Jacksonville’s automated, elevated monorail system marked its 25th anniversary Tuesday with JTA officials offering a look back – and a look ahead.
Nathaniel Ford, CEO of JTA, said the authority has commissioned a study of the Skyway’s future, both in terms of maintaining the service in its present state and looking toward the future, including extending the routes and possibly upgrading the 25-year-old technology.
“We want to keep the existing system in good repair and we want to examine the cost to expand the technology throughout the urban core,” he said.
The schedule to extend the Skyway to the Brooklyn neighborhood near the 220 Riverside apartment development and Unity Plaza should be finalized by the end of summer, Ford said.
Other options could one day include adding service to EverBank Field, Metropolitan Park and to UF Health in Springfield.
Tuesday was a “monumental day,” Ford said, and a celebration of what the Skyway means to the community.
Part of the milestone observance was the unveiling of newly wrapped Skyway cars that commemorate the silver anniversary.

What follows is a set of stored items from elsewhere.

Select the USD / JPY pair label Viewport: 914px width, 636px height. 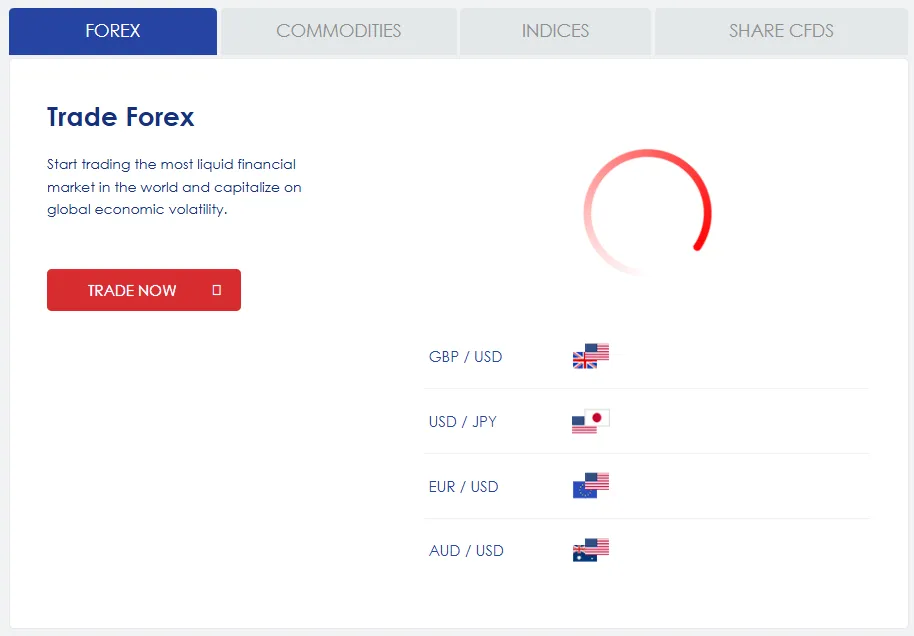462,422
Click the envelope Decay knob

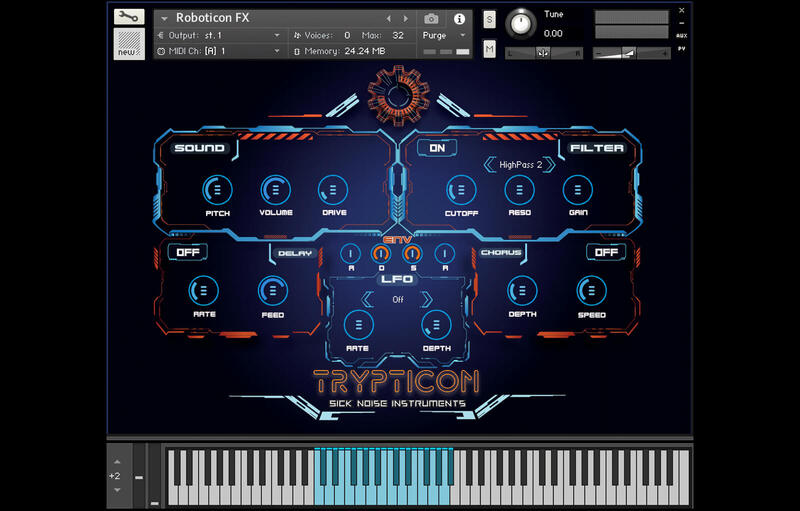click(x=382, y=255)
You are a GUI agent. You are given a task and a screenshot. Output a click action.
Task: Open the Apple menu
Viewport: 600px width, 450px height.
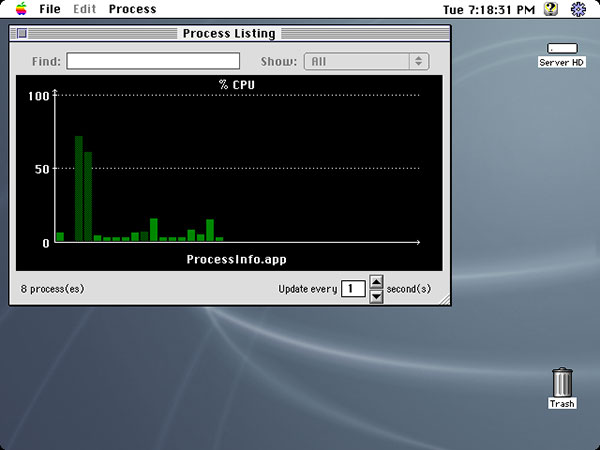(x=20, y=9)
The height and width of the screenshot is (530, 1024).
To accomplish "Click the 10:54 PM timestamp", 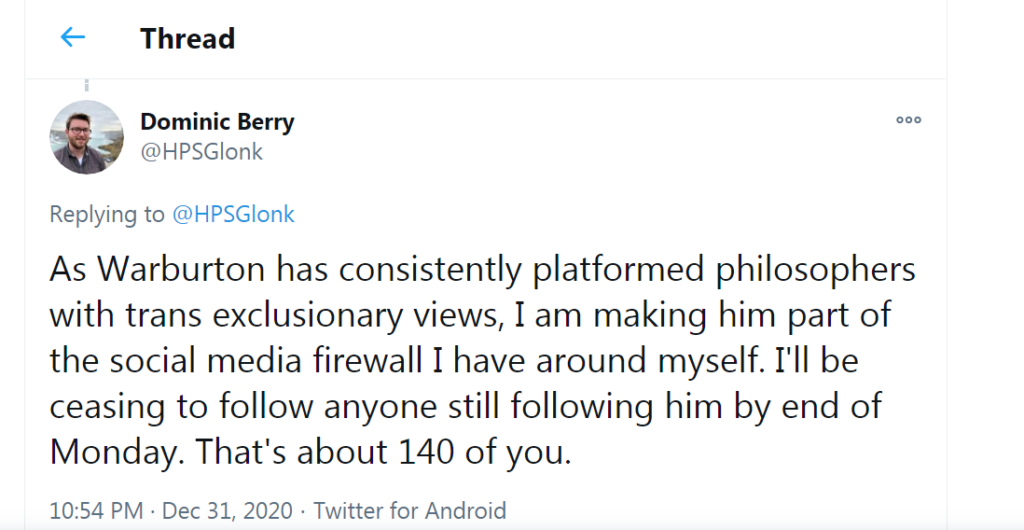I will click(x=98, y=510).
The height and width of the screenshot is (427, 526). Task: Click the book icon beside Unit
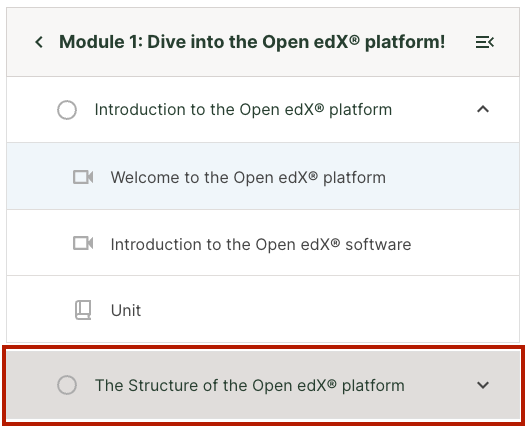tap(83, 310)
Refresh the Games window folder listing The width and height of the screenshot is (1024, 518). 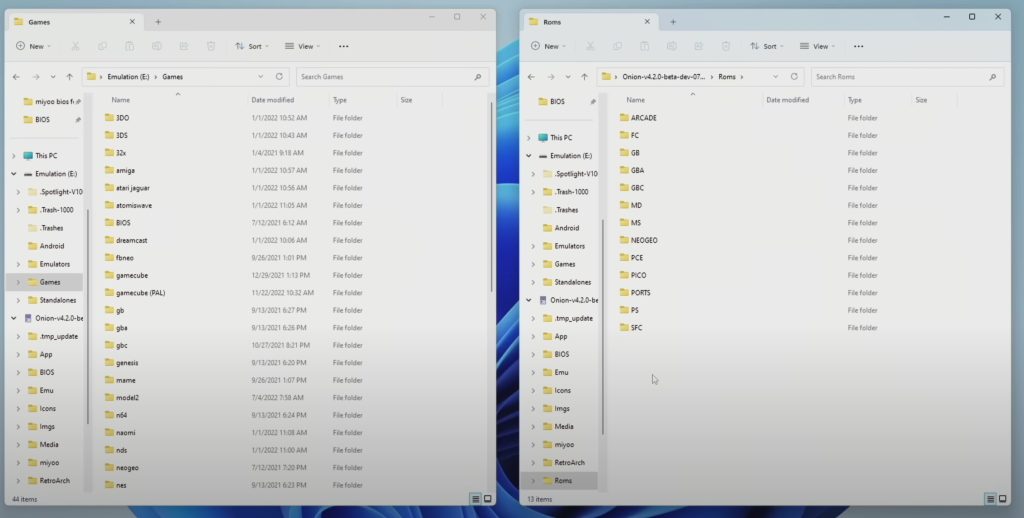(x=280, y=76)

Wrapping Skyway cars was first used in March and April to promote the One Spark festival. Ford said decorating the Skyway lets people “identify it with their lifestyle” and makes the vehicles more attractive. The Jacksonville Jaguars or EverBank could use the Skyway to promote their brands.
“Jacksonville’s icons can be part of the landscape,” Ford said.
In 1971, the city approved a federal planning grant to fund a study of the feasibility of an urban “people mover.”
Jacksonville received $23 million in federal funds in 1985 to build an Automated Skyway Express. Construction began in 1987 and two years later, a .7-mile starter line opened between Central Station and the Prime Osborn Convention Center.
When the Skyway began operating in 1989, it was one of only five systems in America. The others are in Detroit; Irving, Texas; Miami; and Morgantown, W.Va.
In 1992, development began on the second phase and in 1998, the system was completed with 2.5 miles of track and eight stations from the JTA mass transit hub along State and Union streets to stops across the St. Johns River to San Marco and the Kings Avenue Parking Garage.
“The Skyway has received a number of negative comments, but it has proved its worth,” said JTA board Chair Donna Harper.
She cited the more than 100,000 passengers who used the Skyway during Super Bowl XXXIX in 2005 and the more than 90,000 passengers that used it during One Spark.
JTA estimates that more than 13 million trips have been taken on the Skyway since it opened in 1989, with 2013 being the first time it passed 1 million rides in one year.
City Council President Bill Gulliford said future Downtown development is “intertwined” with the Skyway.
“If we develop Downtown properly, the Skyway can be an important element to connect parking with employment and housing,” he said. “If this all evolved in a way that cars were prohibited in the urban core, how important would the Skyway be?”